New testing standards that are being adopted at public schools in Oklahoma will be a better gauge of learning than the previous benchmark used for evaluating student progress.
The Every Student Succeeds Act (ESSA) was passed by Congress in December 2015 as a new standardized evaluation system to replace the No Child Left Behind act that was authorized in 2002. That national system of testing was flawed since it was a one-size-fits-all effort to judge student testing.
The ESSA will allow states to develop their own method of testing and is currently in a transition phase due to go into effect for the 2017-2018 school year. The new testing method will allow states to put their own educational standards in place, according to Yukon Public Schools Curriculum and Assessment Director Kathy Davis.
In the past, a battery of End of Instruction (EOI) tests in certain subjects measured student academic progress. But with the state’s ESSA criteria, students must take only three tests, and they can be taken anytime during their four-year high school careers.
The tests are 10th grade science, 10th grade math, and English Language Arts (reading). A fourth test, in Social Studies or U.S. History, must also be taken whenever a student is ready.
“Each state decides when they give the tests,” Davis said. “Oklahoma decided that sophomores will take the English test, math test and the science test.”
“Having those big (EOI) tests at the end of the year really didn’t tell us anything except what kids knew at the moment — not what they are going to retain.”
Currently, the state is in the process of developing testing standards for when the ESSA takes effect next school year.
“You must have good, strong standards and you use those standards to give stronger instruction,” said Davis, “then you assess them as you’re going along in the subject with ‘teacher-made’ tests.”
“With the old law you had to go from point A to point B before the test…but we’d rather the kids learn it, and learn it well, so they retain it for life. ESSA helps us by giving us more local control and it gives the states more control.

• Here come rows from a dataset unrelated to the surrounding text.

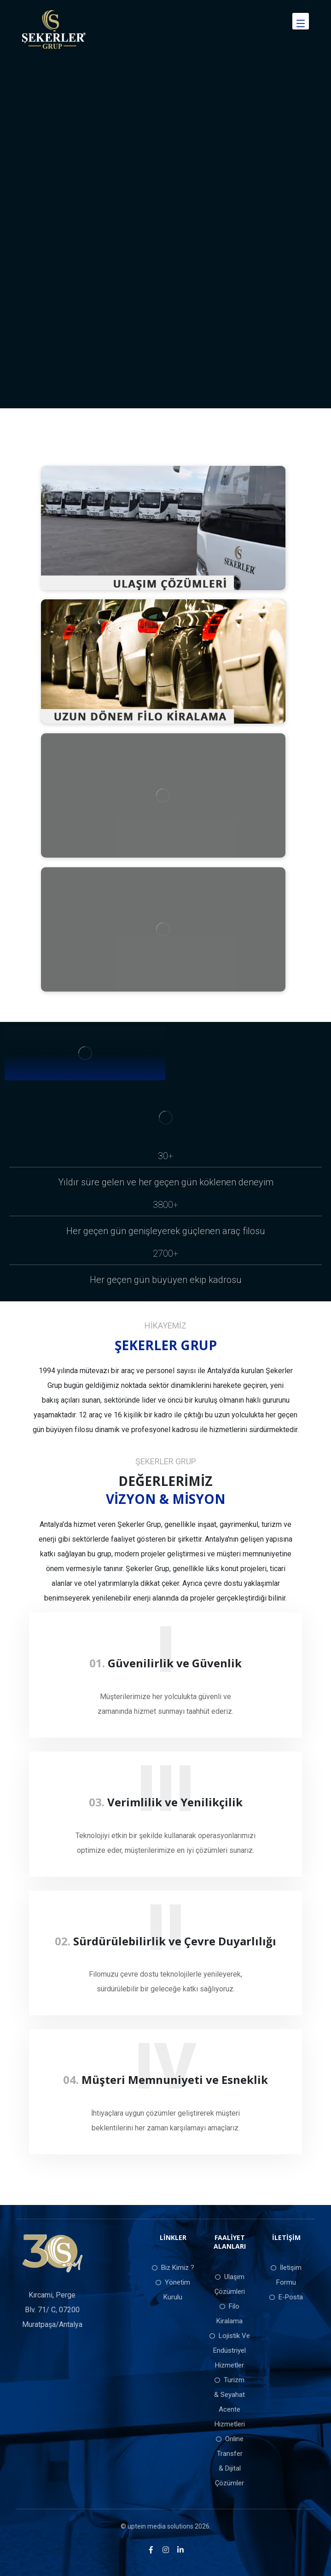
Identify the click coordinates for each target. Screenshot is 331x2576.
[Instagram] (165, 2549)
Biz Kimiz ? (173, 2267)
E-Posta (286, 2297)
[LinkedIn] (180, 2549)
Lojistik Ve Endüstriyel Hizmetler (229, 2350)
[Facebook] (151, 2549)
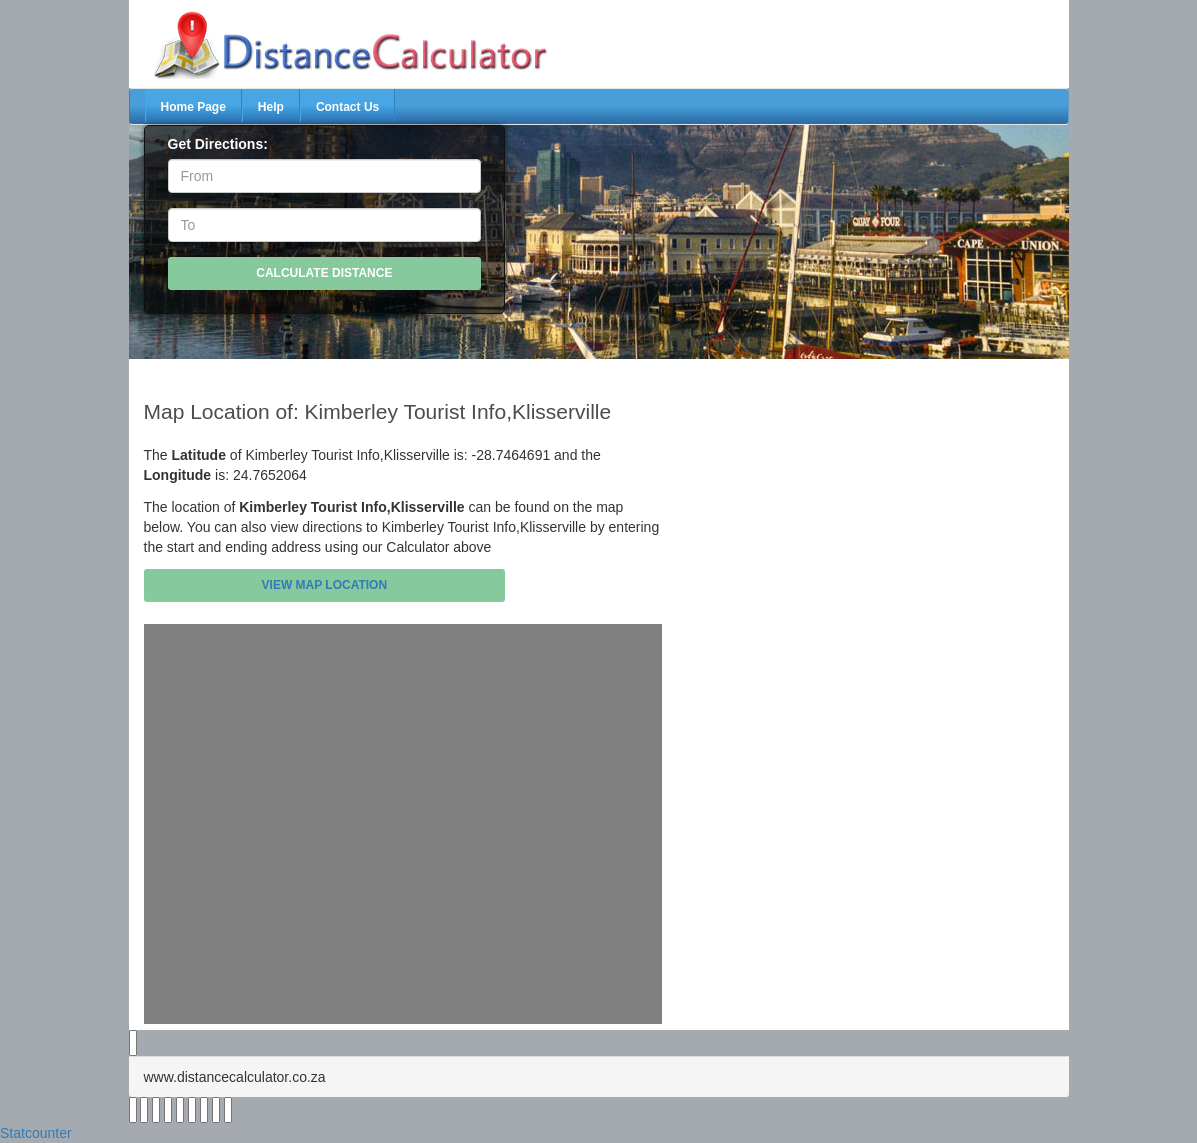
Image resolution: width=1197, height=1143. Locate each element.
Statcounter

“A lot of teachers have come in to the district and right now they’re working on what those assessments are going to look like. Teachers from all over the state are coming to the state department and working on those assessments to meet the federal requirements.”
Davis said No Child Left Behind was not effective because it didn’t meet the needs of all students whereas ESSA is tailor made by each state and will be a better gauge of student performance.
“If the state comes out with a strong plan this year, that looks at student performance, they’re going to be able to have more growth with their students because there’s going to be a better understanding of the subject,” Davis said. “So if all that falls into place, it’s going to be a better system for our kids.”